Nos últimos anos, a jornalista também passou a dedicar parte de sua atuação pública a causas sociais e projetos pessoais. Ela ganhou reconhecimento pelo trabalho de conscientização sobre o Transtorno do Espectro Autista (TEA), por meio do projeto “Papo Interior”, e pela produção de conteúdo voltado à cultura e dramaturgia turca, através da página “Turquia em Cena”.

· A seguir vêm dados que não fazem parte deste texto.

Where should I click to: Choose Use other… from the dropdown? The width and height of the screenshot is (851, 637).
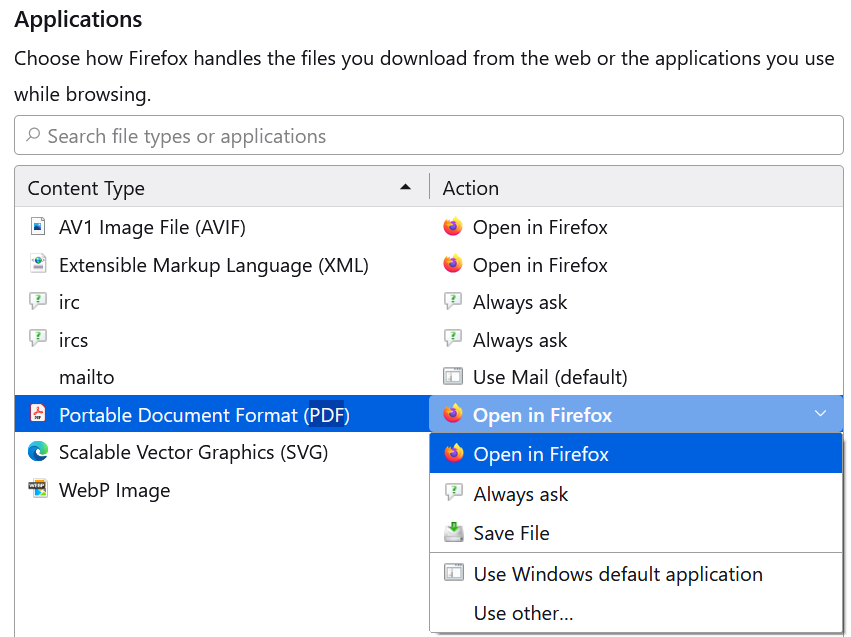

A notícia da morte de Helga Oliveira provocou forte comoção entre jornalistas, esportistas, dirigentes e admiradores de seu trabalho. Nas redes sociais, diversas homenagens destacaram sua coragem diante da doença, sua dedicação à profissão e o papel fundamental que desempenhou na abertura de espaços para as mulheres no jornalismo esportivo do Rio Grande do Norte.
Nota de pesar
Em nota, o Sindicato dos Jornalistas Profissionais do Rio Grande do Norte (Sindjorn) lamentou a morte da jornalista e destacou sua contribuição histórica para a profissão.
“Helga construiu uma trajetória marcada pelo profissionalismo, competência e coragem, abrindo caminhos para muitas mulheres em uma área historicamente ocupada por homens. Seu trabalho deixou uma contribuição importante para o jornalismo potiguar”, afirmou a entidade.
O sindicato também ressaltou a atuação da jornalista na conscientização sobre o autismo e na defesa da inclusão. “Além de sua atuação profissional, Helga transformou sua experiência como mãe em uma causa de conscientização e inclusão, tornando-se referência na defesa das pessoas com Transtorno do Espectro Autista e na promoção do diagnóstico precoce”, destacou a nota.
O Sindjorn manifestou solidariedade aos familiares, amigos e colegas de profissão, desejando força e conforto neste momento de luto, e ressaltou que a memória de Helga permanecerá viva por meio de seu legado profissional e de sua contribuição à sociedade.